- **DATASET EXCERPTS**
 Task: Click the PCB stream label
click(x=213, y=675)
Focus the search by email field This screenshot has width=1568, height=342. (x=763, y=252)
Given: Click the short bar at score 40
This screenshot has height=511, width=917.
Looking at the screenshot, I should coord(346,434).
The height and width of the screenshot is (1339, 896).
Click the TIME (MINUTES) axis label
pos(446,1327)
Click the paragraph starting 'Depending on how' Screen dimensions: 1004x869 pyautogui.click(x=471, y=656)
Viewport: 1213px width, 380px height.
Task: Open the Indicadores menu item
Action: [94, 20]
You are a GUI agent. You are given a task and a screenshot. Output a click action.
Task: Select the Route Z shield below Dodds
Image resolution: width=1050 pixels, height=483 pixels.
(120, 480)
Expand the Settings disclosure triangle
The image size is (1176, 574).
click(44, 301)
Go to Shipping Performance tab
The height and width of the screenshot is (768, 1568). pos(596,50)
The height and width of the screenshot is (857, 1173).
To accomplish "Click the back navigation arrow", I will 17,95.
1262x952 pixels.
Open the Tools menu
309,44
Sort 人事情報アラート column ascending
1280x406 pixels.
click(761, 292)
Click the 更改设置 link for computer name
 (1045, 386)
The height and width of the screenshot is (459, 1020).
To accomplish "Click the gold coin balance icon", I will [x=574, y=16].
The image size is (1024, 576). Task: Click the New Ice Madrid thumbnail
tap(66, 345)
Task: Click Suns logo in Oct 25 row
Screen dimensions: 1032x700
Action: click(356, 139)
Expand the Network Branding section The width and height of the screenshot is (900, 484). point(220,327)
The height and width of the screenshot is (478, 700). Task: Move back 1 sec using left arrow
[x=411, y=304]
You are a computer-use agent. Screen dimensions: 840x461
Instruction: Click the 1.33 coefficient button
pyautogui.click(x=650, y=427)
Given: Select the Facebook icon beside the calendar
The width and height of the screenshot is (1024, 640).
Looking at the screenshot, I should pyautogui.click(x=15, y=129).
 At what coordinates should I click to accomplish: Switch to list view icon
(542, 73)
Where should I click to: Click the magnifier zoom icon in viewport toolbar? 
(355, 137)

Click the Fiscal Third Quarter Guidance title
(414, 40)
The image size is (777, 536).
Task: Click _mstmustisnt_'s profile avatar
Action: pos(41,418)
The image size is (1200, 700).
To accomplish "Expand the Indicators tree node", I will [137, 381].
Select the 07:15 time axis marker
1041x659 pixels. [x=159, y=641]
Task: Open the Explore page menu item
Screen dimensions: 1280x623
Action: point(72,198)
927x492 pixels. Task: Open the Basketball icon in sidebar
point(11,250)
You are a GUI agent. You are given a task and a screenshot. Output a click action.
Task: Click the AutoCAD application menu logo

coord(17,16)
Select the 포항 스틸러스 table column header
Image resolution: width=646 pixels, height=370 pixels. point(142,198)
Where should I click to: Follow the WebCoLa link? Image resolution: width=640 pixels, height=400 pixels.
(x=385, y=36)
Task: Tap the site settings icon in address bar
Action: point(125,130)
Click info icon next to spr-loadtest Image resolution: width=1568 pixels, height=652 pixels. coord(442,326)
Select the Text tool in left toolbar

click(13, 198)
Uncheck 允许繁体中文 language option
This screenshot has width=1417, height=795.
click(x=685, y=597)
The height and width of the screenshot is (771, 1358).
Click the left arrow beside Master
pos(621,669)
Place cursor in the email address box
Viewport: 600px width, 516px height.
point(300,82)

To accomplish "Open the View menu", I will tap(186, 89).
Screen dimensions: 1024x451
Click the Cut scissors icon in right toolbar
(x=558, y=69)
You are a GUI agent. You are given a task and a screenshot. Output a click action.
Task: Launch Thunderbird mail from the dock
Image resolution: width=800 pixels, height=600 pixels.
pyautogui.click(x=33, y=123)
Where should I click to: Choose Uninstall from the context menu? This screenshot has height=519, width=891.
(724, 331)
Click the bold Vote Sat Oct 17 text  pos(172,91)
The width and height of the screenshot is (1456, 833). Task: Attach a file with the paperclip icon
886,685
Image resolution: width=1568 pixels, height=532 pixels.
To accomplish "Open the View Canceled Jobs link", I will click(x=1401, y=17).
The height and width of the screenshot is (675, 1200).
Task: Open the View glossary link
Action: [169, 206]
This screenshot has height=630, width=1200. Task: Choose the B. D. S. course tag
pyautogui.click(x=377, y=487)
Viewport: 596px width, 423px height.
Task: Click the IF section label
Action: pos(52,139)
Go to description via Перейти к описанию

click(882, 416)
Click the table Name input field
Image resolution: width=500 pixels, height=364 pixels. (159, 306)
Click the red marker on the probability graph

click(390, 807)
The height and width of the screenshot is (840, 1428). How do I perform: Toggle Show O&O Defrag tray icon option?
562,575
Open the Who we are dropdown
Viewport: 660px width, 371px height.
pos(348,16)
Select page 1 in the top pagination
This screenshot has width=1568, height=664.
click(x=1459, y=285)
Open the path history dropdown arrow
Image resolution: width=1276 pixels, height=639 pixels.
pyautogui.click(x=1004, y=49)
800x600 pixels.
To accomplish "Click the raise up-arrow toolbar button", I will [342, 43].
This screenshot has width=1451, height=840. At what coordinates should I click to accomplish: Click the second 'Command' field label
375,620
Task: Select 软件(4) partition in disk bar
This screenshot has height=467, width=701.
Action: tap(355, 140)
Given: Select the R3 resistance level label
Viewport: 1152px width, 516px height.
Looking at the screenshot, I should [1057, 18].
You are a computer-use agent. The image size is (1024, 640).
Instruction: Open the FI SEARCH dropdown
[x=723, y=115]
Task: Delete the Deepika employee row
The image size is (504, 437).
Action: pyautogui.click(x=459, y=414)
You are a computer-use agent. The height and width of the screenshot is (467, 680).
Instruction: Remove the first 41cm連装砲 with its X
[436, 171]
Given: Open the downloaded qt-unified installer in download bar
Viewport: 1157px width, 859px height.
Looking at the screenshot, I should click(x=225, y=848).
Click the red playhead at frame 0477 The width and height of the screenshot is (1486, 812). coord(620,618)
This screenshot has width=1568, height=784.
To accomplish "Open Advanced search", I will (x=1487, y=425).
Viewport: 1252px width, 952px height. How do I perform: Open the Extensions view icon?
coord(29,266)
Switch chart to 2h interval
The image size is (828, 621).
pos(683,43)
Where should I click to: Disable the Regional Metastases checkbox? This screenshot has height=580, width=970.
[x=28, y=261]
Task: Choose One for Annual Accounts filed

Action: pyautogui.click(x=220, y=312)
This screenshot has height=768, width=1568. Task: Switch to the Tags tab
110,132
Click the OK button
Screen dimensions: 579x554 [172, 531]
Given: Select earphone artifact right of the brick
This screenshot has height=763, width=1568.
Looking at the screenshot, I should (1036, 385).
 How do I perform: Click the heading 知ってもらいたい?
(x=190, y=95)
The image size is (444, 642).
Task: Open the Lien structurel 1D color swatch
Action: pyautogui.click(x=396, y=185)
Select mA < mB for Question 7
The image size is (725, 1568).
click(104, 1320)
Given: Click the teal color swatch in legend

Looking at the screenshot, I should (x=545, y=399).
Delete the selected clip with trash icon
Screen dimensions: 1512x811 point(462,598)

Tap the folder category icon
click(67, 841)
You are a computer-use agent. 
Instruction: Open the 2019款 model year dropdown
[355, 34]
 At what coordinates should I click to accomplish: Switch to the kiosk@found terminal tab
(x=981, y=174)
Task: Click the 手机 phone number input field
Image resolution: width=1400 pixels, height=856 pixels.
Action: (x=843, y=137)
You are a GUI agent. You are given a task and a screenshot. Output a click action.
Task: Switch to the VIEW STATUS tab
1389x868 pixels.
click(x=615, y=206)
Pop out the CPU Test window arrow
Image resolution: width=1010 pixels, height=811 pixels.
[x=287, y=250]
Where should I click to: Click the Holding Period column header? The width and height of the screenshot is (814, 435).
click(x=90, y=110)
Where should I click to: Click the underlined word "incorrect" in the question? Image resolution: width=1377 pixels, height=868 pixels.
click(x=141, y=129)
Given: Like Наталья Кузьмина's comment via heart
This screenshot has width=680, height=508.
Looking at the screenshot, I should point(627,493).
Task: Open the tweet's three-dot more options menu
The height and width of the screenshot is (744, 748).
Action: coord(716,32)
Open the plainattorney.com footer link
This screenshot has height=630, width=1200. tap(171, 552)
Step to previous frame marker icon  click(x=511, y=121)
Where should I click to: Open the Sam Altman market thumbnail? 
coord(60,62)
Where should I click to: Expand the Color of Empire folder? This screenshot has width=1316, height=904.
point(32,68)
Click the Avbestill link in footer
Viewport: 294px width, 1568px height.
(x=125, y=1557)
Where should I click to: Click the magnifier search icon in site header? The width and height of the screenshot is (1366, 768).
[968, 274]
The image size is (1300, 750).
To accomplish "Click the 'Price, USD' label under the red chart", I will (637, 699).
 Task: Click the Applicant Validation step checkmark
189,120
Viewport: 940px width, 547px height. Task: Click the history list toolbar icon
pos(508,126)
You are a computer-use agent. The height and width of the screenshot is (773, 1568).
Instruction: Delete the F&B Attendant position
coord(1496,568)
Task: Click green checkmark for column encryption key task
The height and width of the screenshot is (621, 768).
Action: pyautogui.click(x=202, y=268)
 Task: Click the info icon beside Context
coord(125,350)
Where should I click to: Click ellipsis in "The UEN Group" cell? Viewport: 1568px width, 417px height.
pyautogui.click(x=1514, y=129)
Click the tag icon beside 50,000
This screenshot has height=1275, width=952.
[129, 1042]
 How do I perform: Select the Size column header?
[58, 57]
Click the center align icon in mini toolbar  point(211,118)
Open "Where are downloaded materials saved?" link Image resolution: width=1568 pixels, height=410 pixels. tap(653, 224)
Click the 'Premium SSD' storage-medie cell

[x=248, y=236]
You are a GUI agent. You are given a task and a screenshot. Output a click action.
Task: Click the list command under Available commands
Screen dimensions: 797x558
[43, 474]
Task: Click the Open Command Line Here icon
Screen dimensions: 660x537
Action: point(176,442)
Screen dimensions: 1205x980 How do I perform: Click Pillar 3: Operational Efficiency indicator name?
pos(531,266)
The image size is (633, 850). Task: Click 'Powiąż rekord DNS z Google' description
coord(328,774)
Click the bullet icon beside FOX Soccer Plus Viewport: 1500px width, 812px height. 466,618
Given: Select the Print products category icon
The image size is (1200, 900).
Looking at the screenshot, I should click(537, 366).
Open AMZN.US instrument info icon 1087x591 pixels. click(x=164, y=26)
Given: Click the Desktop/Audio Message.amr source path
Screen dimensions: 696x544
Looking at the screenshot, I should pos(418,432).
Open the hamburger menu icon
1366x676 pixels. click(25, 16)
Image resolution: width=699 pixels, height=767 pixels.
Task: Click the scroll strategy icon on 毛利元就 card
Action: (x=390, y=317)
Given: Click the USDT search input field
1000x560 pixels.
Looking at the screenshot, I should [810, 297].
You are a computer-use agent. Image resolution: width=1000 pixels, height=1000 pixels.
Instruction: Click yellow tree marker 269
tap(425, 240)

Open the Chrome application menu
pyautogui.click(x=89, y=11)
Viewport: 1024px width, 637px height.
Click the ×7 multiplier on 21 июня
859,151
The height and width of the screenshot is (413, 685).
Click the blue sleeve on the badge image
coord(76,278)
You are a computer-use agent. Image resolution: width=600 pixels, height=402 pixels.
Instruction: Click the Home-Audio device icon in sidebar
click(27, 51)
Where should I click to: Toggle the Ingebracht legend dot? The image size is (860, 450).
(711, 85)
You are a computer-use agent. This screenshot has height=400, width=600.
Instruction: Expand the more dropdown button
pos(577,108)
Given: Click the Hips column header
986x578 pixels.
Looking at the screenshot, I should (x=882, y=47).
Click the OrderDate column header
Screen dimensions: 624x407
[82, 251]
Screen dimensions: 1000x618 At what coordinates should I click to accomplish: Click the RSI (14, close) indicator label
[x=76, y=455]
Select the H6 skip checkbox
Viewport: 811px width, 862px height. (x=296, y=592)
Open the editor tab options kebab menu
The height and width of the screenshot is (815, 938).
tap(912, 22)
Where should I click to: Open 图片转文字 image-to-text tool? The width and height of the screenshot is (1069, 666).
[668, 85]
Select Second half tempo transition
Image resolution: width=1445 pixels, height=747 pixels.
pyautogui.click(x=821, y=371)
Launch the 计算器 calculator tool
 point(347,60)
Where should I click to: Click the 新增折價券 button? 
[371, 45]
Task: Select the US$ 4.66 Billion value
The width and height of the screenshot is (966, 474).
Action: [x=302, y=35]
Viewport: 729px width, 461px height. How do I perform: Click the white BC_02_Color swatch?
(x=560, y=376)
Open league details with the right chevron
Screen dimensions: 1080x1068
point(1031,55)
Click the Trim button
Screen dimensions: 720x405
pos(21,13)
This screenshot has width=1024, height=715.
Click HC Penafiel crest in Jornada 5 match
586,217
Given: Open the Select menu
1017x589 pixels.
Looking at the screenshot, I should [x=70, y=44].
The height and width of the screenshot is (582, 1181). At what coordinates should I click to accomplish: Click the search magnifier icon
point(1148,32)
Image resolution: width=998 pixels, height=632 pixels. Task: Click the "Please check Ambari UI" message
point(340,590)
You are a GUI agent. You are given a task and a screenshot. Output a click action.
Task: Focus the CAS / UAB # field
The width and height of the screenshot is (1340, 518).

- **YOUR INSTRUCTIONS**
Filter the entries and copy out every line with the word "frame".

- **ANSWER**
Click the red playhead at frame 0477 The width and height of the screenshot is (1486, 812). coord(620,618)
Step to previous frame marker icon  click(x=511, y=121)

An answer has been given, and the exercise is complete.